1日目は、第4セミナー室でのラウンドテーブル会議とし、菊澤(民博)、大杉(筑波技術大学、民博特別客員)より、「手話研究に関する研究拠点ネットワーク構想」の説明を行い、各国から招待した手話言語学や言語の記述・記録・保存に関する専門家からの提案や意見を聴くためのきっかけとした。また、ネットワーク構想参加の同意を得ている香港中文大学およびハワイ大学言語学部から、関連教育課程や研究活動について、また前者の教育過程で学んでいるろうの学生によるプレゼンテーションが行われた。最後に、手話言語に関するコーパス作成に関する紹介があった。各発表後の質疑応答は、時間および通訳の関係で事実関係確認のみに限定したが、ディスカッションの時間には、一般参加者からの質問や意見に対してディスカッサントが自由に回答する形で進めた。一般からの質問等の受付は、質問フォーム(日本語・英語)およびビデオ撮影(日本手話・アメリカ手話)を通して行った。
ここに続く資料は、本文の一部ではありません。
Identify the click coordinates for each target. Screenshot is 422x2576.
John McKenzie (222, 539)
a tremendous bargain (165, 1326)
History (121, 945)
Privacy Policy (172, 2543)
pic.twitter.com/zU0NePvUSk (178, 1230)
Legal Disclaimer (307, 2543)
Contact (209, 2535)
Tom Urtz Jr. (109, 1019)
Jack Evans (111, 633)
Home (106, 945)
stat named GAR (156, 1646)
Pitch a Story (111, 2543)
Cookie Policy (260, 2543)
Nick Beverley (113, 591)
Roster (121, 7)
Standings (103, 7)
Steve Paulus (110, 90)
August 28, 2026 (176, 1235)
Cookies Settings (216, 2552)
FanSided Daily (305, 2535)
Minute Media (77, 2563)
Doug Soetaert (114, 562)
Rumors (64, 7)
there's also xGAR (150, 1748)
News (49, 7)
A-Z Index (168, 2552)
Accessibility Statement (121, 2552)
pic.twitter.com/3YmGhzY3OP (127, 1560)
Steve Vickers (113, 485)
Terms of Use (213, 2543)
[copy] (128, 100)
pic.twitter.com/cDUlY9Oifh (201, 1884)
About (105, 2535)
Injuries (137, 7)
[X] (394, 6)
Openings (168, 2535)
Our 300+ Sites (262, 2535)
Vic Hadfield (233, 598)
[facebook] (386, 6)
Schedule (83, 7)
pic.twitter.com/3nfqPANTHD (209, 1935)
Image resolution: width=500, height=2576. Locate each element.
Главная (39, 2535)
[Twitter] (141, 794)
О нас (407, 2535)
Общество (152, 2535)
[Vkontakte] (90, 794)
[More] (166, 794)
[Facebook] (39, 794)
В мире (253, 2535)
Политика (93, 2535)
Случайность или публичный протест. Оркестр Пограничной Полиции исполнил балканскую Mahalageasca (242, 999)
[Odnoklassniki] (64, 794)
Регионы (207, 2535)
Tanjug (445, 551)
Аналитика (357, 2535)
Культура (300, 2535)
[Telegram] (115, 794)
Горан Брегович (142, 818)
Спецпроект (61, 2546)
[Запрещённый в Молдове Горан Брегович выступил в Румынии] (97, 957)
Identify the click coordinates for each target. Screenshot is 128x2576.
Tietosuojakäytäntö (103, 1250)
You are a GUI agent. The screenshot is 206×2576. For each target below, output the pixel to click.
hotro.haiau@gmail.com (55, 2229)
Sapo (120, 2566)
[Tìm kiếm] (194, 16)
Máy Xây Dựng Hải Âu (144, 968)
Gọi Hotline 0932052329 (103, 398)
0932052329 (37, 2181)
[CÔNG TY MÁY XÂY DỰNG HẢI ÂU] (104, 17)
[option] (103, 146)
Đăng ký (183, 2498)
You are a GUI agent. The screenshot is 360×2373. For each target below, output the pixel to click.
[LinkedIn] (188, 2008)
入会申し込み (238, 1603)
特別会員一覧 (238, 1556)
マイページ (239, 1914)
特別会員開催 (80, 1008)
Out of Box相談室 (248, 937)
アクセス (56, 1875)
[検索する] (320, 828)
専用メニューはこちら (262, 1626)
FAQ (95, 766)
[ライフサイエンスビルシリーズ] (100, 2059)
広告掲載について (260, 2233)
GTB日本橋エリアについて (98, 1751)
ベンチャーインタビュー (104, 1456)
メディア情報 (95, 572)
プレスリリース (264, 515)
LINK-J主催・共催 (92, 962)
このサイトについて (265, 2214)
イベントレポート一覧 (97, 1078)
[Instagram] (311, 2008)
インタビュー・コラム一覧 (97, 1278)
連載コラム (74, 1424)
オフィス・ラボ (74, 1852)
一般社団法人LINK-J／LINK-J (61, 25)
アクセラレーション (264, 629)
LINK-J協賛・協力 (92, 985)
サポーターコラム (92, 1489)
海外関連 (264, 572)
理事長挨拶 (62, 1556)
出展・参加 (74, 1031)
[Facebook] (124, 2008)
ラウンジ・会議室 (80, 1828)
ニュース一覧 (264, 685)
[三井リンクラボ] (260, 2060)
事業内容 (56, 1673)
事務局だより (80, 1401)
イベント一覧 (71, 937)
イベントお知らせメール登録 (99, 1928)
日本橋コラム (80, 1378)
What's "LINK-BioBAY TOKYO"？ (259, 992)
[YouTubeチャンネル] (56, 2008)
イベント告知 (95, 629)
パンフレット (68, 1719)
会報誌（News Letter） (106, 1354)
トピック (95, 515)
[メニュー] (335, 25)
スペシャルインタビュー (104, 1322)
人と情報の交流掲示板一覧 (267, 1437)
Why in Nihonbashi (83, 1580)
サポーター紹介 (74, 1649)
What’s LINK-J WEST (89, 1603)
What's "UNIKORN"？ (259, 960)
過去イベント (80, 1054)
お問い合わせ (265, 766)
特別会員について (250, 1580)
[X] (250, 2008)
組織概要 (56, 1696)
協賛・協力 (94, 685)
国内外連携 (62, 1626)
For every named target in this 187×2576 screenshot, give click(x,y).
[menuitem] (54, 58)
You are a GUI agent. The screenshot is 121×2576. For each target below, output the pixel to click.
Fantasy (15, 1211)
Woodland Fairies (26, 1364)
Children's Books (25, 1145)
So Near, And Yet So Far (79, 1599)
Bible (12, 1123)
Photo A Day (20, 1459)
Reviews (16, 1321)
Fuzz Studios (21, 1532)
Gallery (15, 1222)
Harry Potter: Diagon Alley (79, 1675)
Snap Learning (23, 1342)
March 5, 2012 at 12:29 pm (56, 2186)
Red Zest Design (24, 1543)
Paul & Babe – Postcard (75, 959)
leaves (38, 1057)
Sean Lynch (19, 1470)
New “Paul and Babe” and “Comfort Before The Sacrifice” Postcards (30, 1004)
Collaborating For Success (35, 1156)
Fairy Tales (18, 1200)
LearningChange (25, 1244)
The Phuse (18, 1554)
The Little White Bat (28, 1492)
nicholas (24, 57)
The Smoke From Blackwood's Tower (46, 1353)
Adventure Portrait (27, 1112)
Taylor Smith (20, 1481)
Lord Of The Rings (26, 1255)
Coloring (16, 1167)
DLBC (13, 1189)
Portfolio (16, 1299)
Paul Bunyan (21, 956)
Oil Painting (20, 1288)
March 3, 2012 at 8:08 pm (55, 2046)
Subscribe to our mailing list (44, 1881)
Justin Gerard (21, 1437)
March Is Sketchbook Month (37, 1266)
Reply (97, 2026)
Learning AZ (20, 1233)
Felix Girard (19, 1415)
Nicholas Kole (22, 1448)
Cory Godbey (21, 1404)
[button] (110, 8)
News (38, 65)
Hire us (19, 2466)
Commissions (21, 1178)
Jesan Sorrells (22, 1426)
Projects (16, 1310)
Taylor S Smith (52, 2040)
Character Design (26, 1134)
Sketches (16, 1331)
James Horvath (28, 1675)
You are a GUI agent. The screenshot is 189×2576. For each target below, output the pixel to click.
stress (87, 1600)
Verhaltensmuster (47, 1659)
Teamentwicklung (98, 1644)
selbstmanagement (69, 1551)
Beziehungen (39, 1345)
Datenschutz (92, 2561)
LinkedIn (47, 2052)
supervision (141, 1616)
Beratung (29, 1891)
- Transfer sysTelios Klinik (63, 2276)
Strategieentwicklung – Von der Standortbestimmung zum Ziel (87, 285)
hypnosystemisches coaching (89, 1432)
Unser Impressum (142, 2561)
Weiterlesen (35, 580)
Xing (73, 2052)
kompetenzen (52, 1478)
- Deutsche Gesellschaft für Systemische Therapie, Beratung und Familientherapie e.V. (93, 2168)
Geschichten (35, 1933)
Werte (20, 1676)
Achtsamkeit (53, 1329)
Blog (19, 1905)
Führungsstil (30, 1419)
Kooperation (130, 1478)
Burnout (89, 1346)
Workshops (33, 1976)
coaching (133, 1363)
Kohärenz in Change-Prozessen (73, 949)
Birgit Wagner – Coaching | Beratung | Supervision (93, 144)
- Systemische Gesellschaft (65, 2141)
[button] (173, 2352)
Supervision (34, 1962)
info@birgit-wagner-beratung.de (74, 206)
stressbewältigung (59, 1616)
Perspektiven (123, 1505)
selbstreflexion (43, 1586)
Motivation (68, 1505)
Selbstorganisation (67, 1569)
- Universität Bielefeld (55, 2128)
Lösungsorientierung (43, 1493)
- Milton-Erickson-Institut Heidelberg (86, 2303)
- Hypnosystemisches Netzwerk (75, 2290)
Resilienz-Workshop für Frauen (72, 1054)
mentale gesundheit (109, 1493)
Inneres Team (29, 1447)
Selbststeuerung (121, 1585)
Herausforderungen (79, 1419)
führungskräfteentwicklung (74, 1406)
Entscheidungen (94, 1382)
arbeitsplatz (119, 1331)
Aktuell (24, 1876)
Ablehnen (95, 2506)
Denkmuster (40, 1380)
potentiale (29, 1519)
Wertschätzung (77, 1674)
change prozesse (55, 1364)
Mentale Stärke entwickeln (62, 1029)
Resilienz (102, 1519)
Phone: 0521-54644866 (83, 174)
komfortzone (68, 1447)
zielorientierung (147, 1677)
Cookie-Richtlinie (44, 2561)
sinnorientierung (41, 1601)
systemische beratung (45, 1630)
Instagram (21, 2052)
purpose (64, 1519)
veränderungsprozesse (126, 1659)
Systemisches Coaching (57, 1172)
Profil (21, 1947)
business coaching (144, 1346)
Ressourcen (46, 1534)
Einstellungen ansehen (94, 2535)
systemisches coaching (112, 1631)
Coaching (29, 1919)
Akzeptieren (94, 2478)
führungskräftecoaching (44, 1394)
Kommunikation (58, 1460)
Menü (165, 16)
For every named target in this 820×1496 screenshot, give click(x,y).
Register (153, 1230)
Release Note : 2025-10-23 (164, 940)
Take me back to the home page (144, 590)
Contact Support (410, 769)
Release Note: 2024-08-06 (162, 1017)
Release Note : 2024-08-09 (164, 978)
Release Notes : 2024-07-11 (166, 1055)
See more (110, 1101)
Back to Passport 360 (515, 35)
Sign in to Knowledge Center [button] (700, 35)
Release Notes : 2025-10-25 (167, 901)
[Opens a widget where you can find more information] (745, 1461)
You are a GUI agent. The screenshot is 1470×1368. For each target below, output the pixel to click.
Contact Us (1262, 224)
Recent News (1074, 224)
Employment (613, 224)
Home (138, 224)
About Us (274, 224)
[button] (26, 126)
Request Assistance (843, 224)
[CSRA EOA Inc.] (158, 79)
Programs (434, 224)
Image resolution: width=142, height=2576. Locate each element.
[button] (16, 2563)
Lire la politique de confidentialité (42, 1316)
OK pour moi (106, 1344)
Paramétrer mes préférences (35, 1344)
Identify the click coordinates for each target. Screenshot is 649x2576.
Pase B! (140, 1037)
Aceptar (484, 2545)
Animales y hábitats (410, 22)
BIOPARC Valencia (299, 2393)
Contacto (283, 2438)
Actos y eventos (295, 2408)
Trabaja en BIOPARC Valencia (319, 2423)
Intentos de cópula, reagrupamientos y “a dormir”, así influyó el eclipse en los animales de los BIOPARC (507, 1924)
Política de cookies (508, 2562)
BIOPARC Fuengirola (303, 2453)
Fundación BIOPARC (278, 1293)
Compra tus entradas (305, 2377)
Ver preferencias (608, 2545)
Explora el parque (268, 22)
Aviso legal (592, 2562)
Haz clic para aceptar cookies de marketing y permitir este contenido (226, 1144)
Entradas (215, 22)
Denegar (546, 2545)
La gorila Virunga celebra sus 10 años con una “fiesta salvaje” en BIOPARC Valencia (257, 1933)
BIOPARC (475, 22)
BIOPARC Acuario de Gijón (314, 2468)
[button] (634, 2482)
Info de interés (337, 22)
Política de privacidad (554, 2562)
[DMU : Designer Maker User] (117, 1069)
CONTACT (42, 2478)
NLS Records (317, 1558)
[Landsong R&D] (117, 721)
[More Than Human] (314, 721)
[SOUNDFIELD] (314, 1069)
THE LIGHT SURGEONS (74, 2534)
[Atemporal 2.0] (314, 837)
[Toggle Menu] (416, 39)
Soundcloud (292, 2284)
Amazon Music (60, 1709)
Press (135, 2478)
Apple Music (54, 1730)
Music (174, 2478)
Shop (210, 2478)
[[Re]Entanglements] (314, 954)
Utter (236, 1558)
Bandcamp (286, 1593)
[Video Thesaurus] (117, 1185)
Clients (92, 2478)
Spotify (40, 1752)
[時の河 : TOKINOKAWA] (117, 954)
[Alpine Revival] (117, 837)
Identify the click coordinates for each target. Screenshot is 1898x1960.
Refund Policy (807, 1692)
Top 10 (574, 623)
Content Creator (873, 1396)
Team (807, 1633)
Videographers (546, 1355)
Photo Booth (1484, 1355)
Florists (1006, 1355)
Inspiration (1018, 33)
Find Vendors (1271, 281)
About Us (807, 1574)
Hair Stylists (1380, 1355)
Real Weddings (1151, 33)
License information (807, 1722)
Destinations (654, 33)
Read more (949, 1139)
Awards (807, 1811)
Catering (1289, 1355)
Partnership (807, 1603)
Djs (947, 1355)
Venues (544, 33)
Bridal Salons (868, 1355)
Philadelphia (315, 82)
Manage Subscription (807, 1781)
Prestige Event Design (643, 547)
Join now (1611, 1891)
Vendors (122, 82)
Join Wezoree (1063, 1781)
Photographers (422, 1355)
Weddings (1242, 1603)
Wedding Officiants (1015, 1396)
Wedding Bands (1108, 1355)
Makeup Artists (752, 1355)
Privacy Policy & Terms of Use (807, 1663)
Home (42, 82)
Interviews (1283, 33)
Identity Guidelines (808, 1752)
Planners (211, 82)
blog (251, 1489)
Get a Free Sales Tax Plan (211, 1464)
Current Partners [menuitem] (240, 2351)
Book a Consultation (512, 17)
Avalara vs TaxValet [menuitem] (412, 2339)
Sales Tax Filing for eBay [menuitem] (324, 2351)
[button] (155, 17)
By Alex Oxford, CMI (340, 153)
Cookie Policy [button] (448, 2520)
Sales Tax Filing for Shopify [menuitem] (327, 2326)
2日目のシンポジウムでは、手話のフィールドワークの現場からさまざまな報告を受けた。報告は手話に関するものを中心とし、各地の手話の記述・記録に携わる研究者からの報告を依頼、同地域の音声言語の研究者からのコメントを組み合わせることで、手話言語と音声言語の研究者間での情報交換の糸口とした。一日目同様、一般参加者を含むフロアからの質問を受ける形でのパネル・ディスカッションを行い、まとめとした。

本シンポジウムのすべての内容はインターネットで生中継を行った。これは、総合研究大学院大学学融合推進センターのプロジェクト「手話言語学を世界へつなぐ―メディア発信と e-learning 開発に向けて―」(研究代表者 菊澤律子)によるもので、合計アクセス数600、各配信やのアクセス数は常時、12から30を数えた。国内外でのインターネットによる聴講者からも、修了後、さまざまなコメントや感想が届き、配信側にとっても有意義な試みとなった。

次回のシンポジウムは、2013年9月末開催を検討している。